Dolores, de Auta de Souza
Já vão caminho no cemitério
Meus louros sonhos em visões negras,
E vão-se todos no Azul sidéreo
Como uma nuvem de toutinegras.
A noite de ontem levei chorando
Todo o passado de meus amores;
E o dia ainda me achou rezando
No imenso terço de minhas dores.
Vejo na vida longo deserto
Sem doce oásis de salvação.
Dentro em minh’alma, doida, chorosa,
De pobre moça tuberculosa,
Cheio de medo, trêmulo, incerto
Bate com força meu coração.
E assim morrendo, coitada, aos poucos,
Convulsa e fria, louca de espanto,
Solto suspiros, soluços roucos,
Olhando as cruzes do Campo Santo.
Porque me lembro que muito breve
Leva-me a ele tanta dor física.
E dentro em pouco, branco de neve,
Verão o esquife da pobre tísica.
Análise do poema “Dolores”
“Dolores”, de Auta de Souza, fala sobre a melancolia e a aceitação de um destino trágico. A autora retrata a efemeridade da vida e o inevitável encontro com a morte.

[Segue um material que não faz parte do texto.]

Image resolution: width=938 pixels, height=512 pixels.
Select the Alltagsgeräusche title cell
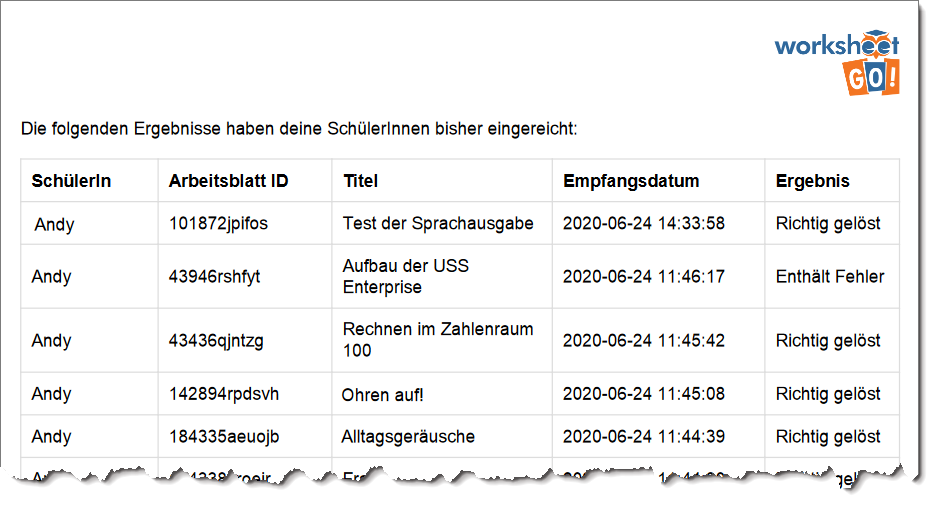[409, 437]
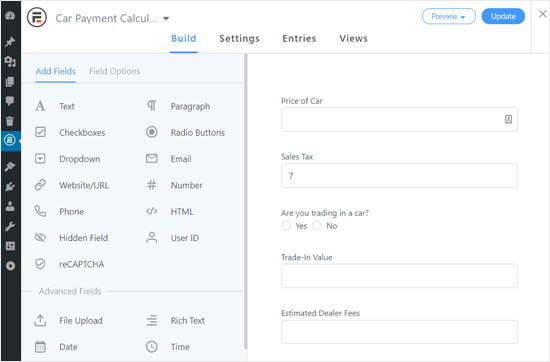
Task: Add a Checkboxes field
Action: pos(70,133)
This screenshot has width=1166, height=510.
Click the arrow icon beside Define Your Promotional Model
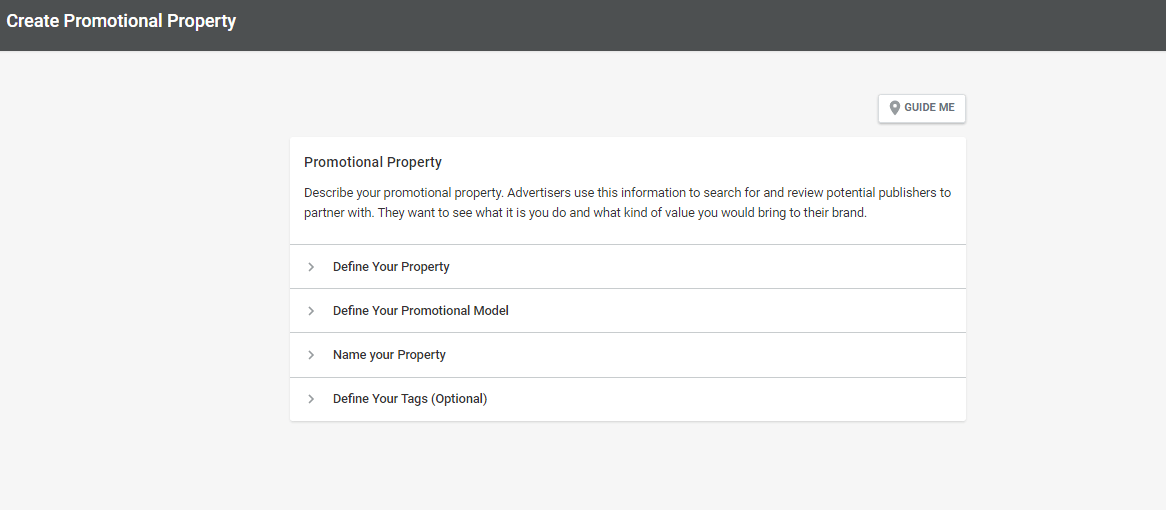[x=311, y=311]
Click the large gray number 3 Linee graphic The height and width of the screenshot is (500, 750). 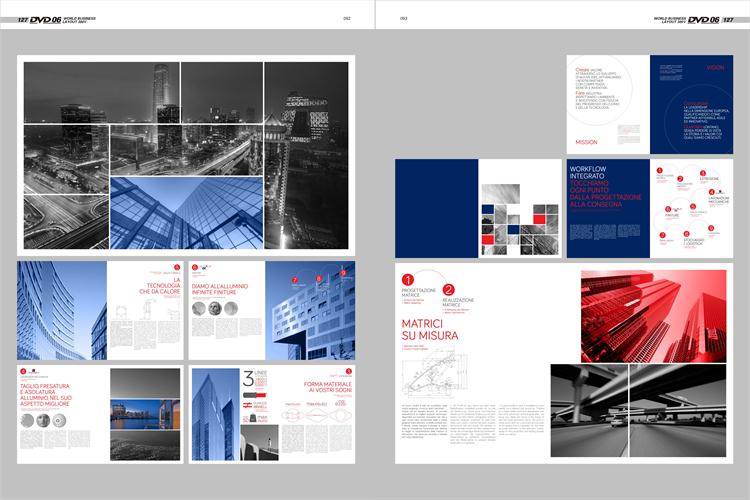pyautogui.click(x=247, y=379)
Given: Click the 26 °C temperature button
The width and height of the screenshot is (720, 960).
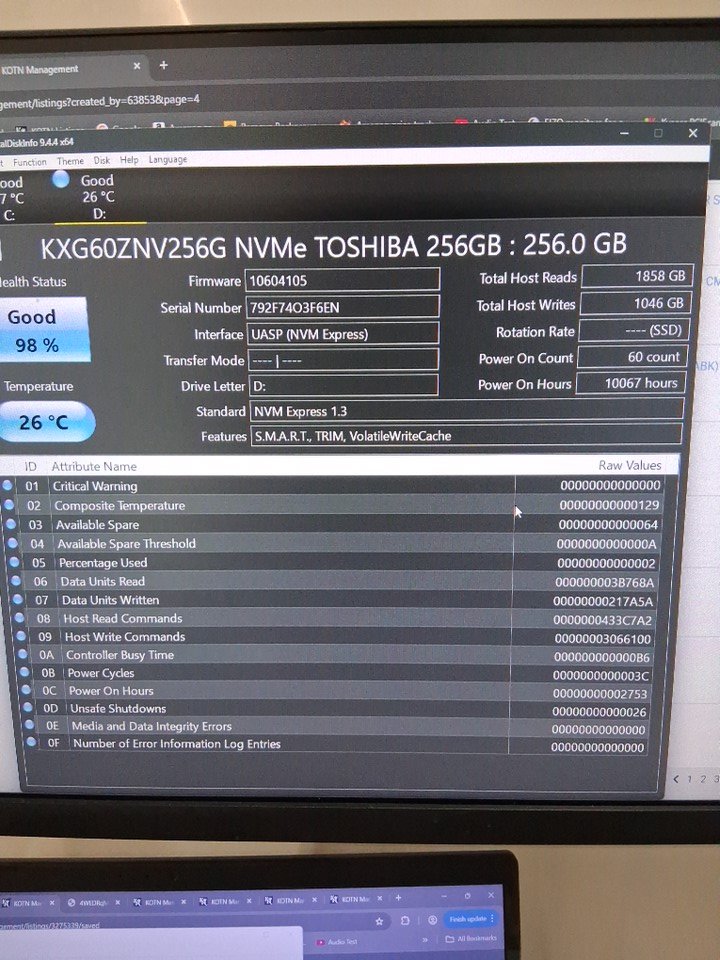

Já nos primeiros versos, notamos esse caminhar para o final, com “louros sonhos” transformados em “visões negras”, uma metáfora para as perdas e ao fúnebre. Essa imagem de sonhos que seguem o caminho do cemitério simboliza o abandono da esperança e da alegria.
A simbologia adotada é rica e sombria: os “Azul sidéreo” pode ser interpretado como o céu estrelado ou até mesmo o paraíso, em contraste com a “nuvem de toutinegras”, aves que trafegam em bandos e são associadas a presságios ruins, anunciando desgraças ou morte.

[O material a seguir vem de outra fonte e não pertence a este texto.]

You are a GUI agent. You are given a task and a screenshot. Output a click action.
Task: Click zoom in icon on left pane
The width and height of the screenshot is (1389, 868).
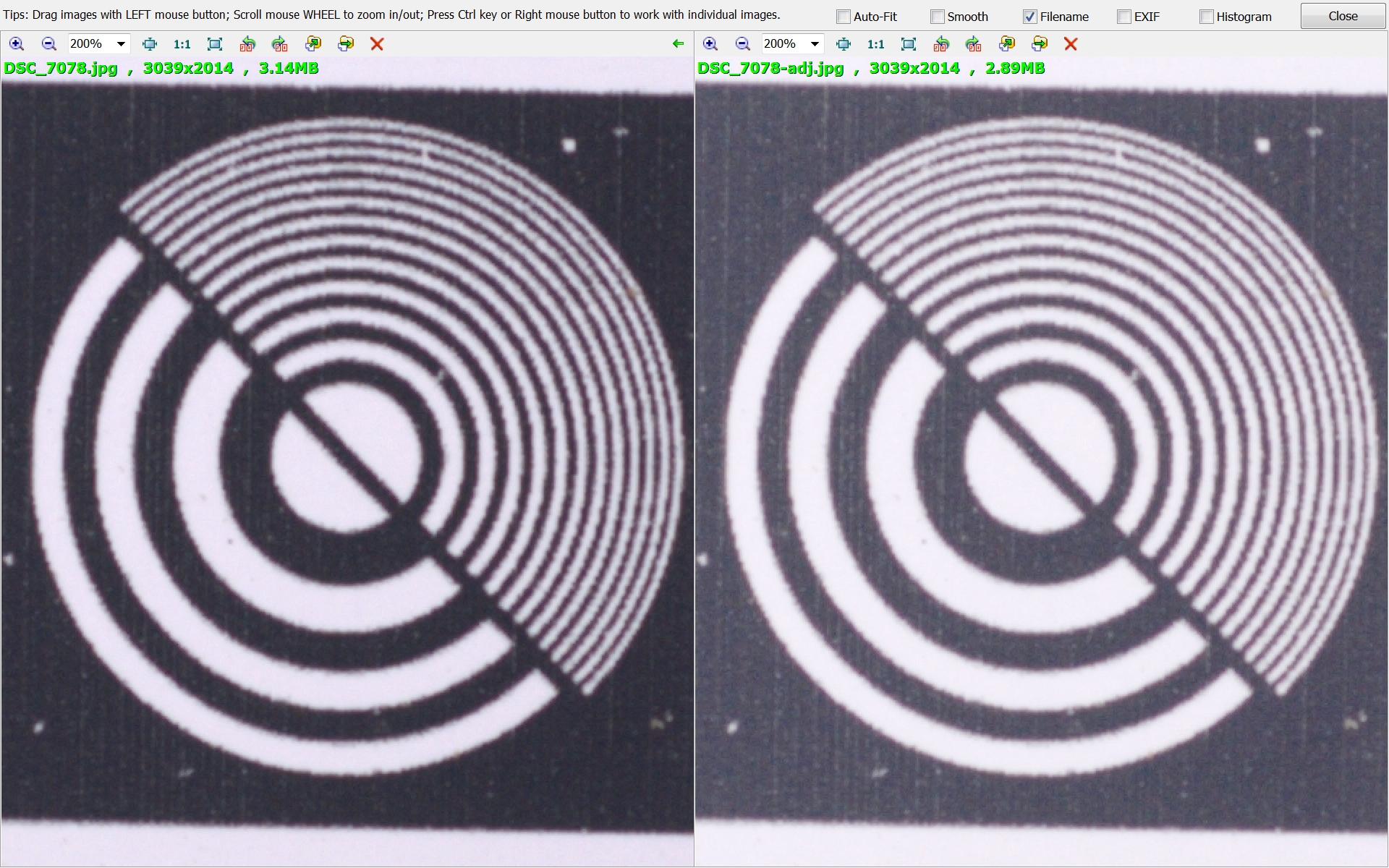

O eu-lírico passa de um passado memorável, em que carregava suas dores ao dormir “chorando / Todo o passado de meus amores”, para a dura realidade de seu presente, marcado pela dor e pela prece, em um estado constante de luto e sofrimento.
A expressão “longo deserto / Sem doce oásis de salvação” é uma metáfora potente para a solidão e para a desesperança que a cercam, agravadas pela descrição como “pobre moça tuberculosa”, revelando sua fragilidade diante da tuberculose que, na época, era frequentemente fatal e sem cura.

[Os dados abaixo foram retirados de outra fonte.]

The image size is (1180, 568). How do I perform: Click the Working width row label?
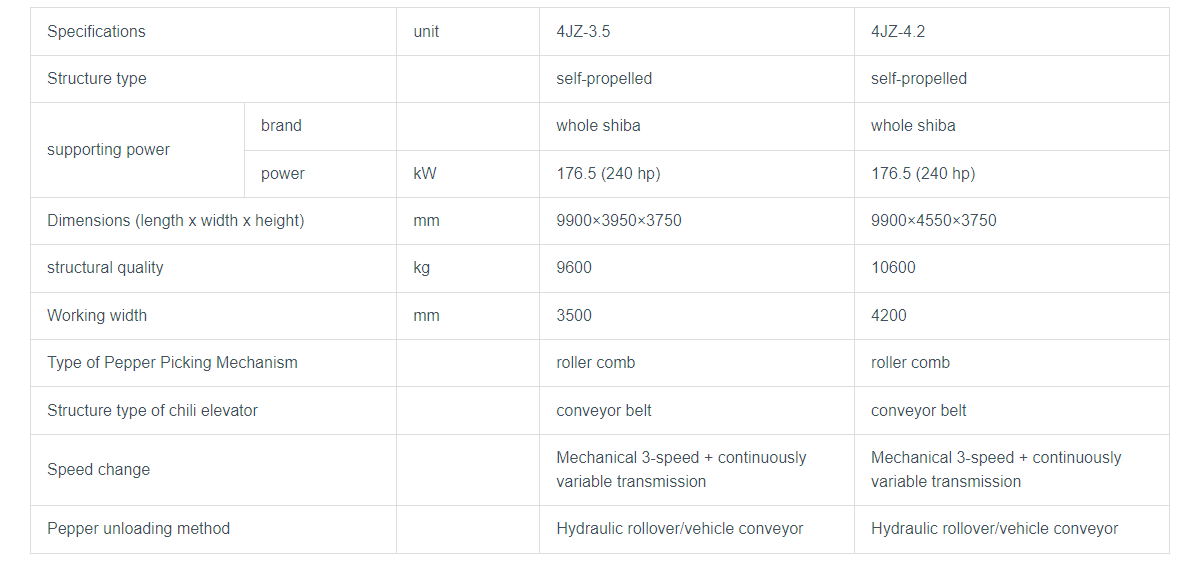[x=97, y=316]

No poema, os batimentos do coração se apresentam como símbolo da vida que insiste a viver, mesmo diante ao “medo, trêmulo, incerto”.
No último verso, a menção ao “esquife da pobre tísica” é uma referência direta à morte antecipada e ao declínio do corpo e do ser, inerentes à tuberculose, que foi causa da morte de parentes próximos a Auta de Souza — inclusive dela própria.
“Dolores”, assim, lendo com os olhos de hoje, funciona como um poema de despedida, não apenas da poeta, mas de todo ser humano diante da inescapável realidade da morte.